Aufgaben >>
a: Schreibe aus dem Text über das Filmoriginal von 1933 den Abschnitt von „Tatsächlich hätte sich“ bis einschließlich „jede Kontrolle verliert.“ ab.
b: Der Text über das Filmoriginal von 1933 nennt eine Frage, der Schrettle nachgehen kann. Zähle alle Teile auf, aus denen diese Frage besteht.
c: Schreibe den Text über das Filmoriginal von 1933 im Anschluss an seinen letzten Satz weiter.

Lesetext >>
#####

Mirakulöse Leichtigkeit

Tatsächlich hätte sich Schrettle kaum eine bessere Vorlage aussuchen können, um der Frage nachzugehen, nach welchen Kriterien Geschichten gebaut werden, warum, wie und für wen man sie erzählt und welchen roten Faden nicht nur Ann Darrow in ihr Leben einzieht, um daraus eine Biographie zu machen. Die Reflexion über die Wechselbeziehung zwischen Fiktion und Realität, zwischen Film (Theater) und Leben gehörte schließlich schon zu den schillerndsten Stärken des Originals von 1933: Der Streifen erzählt die Geschichte eines New Yorker Filmteams, das mit einem Dampfer zu einer geheimnisvollen Insel aufbricht, aber bei den Dreharbeiten im Dschungel nicht nur über den Fortgang der Handlung, sondern auch über das eigene Leben jede Kontrolle verliert.

#####

Vorgegebene Daten >>
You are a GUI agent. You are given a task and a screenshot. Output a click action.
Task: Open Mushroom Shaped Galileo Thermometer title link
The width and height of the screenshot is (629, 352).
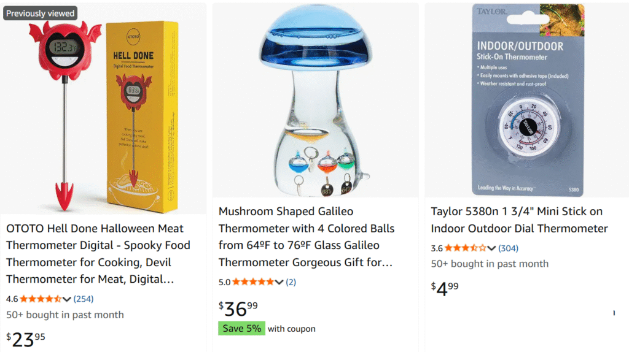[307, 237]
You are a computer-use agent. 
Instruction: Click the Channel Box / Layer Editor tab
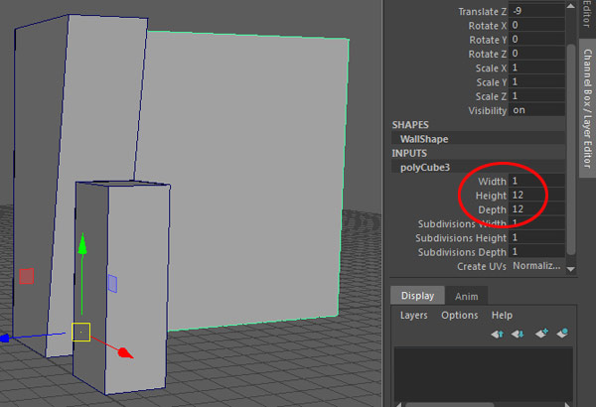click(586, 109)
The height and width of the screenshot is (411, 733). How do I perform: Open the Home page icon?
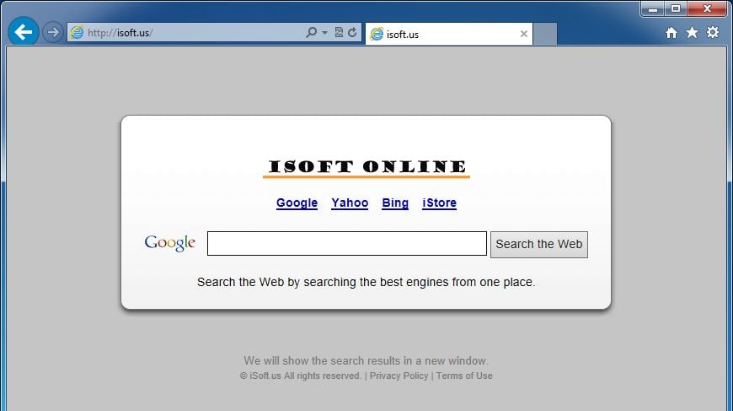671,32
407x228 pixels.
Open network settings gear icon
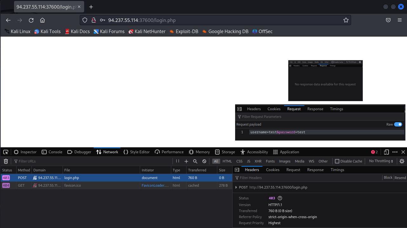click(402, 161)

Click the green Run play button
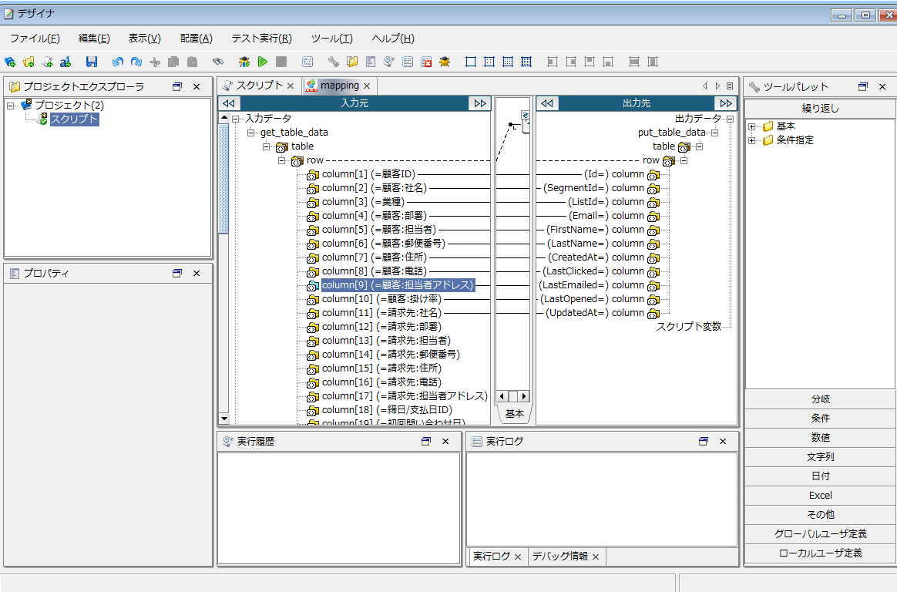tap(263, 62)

#####

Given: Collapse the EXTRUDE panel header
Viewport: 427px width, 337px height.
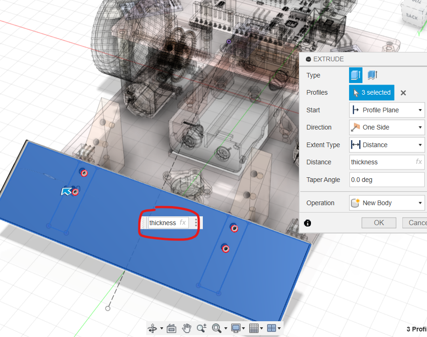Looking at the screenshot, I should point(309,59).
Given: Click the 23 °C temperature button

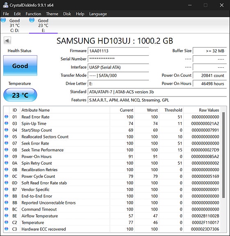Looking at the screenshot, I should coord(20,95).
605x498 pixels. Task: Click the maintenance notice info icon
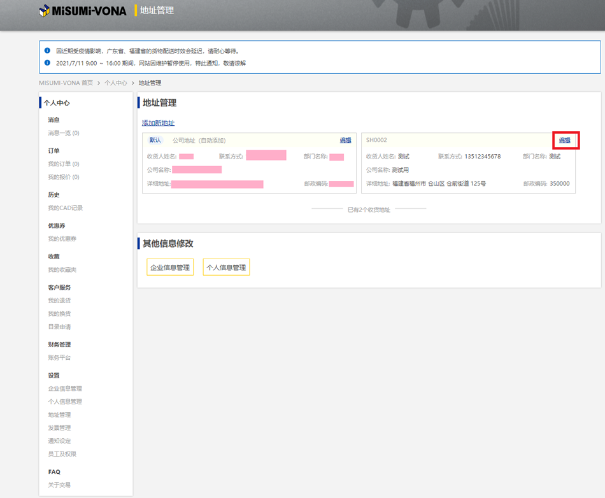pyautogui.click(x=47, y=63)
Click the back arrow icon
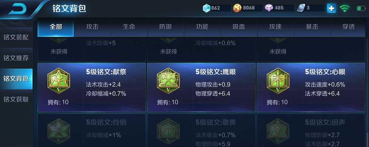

#####

Erwartete Antworten >>
a:
Tatsächlich hätte sich Schrettle kaum eine bessere Vorlage aussuchen können, um der Frage nachzugehen, nach welchen Kriterien Geschichten gebaut werden, warum, wie und für wen man sie erzählt und welchen roten Faden nicht nur Ann Darrow in ihr Leben einzieht, um daraus eine Biographie zu machen. Die Reflexion über die Wechselbeziehung zwischen Fiktion und Realität, zwischen Film (Theater) und Leben gehörte schließlich schon zu den schillerndsten Stärken des Originals von 1933: Der Streifen erzählt die Geschichte eines New Yorker Filmteams, das mit einem Dampfer zu einer geheimnisvollen Insel aufbricht, aber bei den Dreharbeiten im Dschungel nicht nur über den Fortgang der Handlung, sondern auch über das eigene Leben jede Kontrolle verliert.

b:
- nach welchen Kriterien Geschichten gebaut werden
- warum man sie erzählt
- wie man sie erzählt
- für wen man sie erzählt
- welchen roten Faden nicht nur Ann Darrow in ihr Leben einzieht, um daraus eine Biographie zu machen

c:
Johannes Schrettle ist ein wunderbar anspruchsvoller Abend gelungen. Nicht nur hat er die alte Story vom verliebten Monster zeitgemäß gedeutet und klug genutzt, mirakulös bleibt vor allem die Leichtigkeit, die dem Team trotz derart viel Kopfarbeit 75 Minuten lang nie abhanden kommt: "Ich habe King Kong zum Weinen gebracht" ist – nicht zuletzt – ein herrlicher Theaterspaß.

 

Ich habe King Kong zum Weinen gebracht
von Johannes Schrettle
Uraufführung
Regie: Robert Lehniger, Bühne: Alain Rappaport, Kostüme: Dagmar Bald, Musik: Wolfgang Schlögl, Video: Bert Zander. Mit: Stefanie Dvorak, Sachiko Hara, Alexandra Henkel, Myriam Schröder, Elisa Seydel.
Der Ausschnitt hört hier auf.